Syria: Is The Hope Real?

The recently agreed fighting pause is a cause for celebration within the limited boundary of satisfaction at talks between  engaged powers (but not the belligerents) all of whom want peace, but each of whom has a different view of what that peace should look like. We all know what Syrians towns look like, many of centuries standing and historic importance; they look like nothing on earth. Just piles of rubble and empty walls. Most of the population have either died or fled and millions are en route to Europe. The West makes itself feel better by accusing Russia of bombing civilians, when in truth fighters and innocents are entangled in the rubble as a deliberate means of combat employed by the so called moderates.

From the very beginning the West, which likes to draw lines in the sand, has drawn shapes that make no sense and has resulted in vast humanitarian suffering and the rise and rise of IS. There is no such thing as moderate opposition fighters. There are moderate opposition politicians who have a dream of a Syrian democracy, but they are not in Syria and they are not fighting. The moderate opposition fighters are a figment of Western wishful thinking. They fight among themselves, are driven by  a lust for power and if they ever achieved it, would produce fractured and chaotic governance a good deal worse than pre-war Assad. Soon IS would be the dominant power in what would be little better than a bandit region.

If the opposition was indeed acting in the best interests of the Syrian people they would have stopped fighting long ago.
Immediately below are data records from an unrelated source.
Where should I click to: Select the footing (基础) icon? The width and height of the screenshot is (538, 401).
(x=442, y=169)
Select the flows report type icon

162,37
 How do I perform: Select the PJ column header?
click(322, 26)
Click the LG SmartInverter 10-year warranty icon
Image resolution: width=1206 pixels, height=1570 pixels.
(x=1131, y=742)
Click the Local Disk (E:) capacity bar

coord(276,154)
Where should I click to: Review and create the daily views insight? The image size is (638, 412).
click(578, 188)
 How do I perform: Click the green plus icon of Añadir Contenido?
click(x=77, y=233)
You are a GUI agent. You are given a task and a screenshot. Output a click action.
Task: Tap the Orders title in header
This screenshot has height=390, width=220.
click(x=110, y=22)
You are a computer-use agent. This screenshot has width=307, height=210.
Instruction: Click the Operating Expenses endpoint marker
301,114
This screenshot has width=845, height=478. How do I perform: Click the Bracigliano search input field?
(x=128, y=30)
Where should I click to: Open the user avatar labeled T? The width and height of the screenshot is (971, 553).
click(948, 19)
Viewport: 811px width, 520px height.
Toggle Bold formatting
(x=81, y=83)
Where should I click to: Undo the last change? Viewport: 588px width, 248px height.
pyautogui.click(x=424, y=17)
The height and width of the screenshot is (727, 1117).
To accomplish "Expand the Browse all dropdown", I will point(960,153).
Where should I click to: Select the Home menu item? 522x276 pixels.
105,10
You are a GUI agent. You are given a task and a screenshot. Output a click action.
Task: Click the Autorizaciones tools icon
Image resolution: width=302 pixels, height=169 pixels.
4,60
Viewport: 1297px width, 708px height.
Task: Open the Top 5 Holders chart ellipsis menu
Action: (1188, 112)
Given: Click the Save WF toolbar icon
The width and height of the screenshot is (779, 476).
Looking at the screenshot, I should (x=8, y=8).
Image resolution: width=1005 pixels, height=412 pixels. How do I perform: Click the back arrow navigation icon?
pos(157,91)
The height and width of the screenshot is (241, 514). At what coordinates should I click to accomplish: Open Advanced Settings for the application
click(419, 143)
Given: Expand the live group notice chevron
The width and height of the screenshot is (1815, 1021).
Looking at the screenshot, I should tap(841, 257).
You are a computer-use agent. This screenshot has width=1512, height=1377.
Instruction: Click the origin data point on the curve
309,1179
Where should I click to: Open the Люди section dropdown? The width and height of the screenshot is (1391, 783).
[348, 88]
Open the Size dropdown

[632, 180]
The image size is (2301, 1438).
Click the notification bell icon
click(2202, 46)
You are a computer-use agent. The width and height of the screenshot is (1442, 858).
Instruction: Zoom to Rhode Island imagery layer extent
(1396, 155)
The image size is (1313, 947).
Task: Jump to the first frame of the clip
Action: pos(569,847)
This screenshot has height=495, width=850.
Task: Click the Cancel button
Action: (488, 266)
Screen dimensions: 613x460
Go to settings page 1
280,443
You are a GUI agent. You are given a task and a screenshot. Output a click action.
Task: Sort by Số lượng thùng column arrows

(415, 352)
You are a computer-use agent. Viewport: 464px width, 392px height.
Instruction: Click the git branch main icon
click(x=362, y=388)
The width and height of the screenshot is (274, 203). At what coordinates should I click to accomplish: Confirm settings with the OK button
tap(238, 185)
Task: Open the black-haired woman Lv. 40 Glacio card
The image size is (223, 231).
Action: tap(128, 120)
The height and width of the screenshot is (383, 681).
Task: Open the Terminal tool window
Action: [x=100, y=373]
It is clear this is a war comprehensively lost by all parties and has resulted in the mindless destruction of a country and the slaughter of up to half a million people. The West’s muddled strategy of good and bad enemies and outside the tent allies is hopeless. The Iranian/Russian approach of ending the fighting by brute force may sadly, very sadly, be the most humane way forward. That is a frightful indictment of a calamitous failure of politics, strategy, diplomacy, tactics and reason.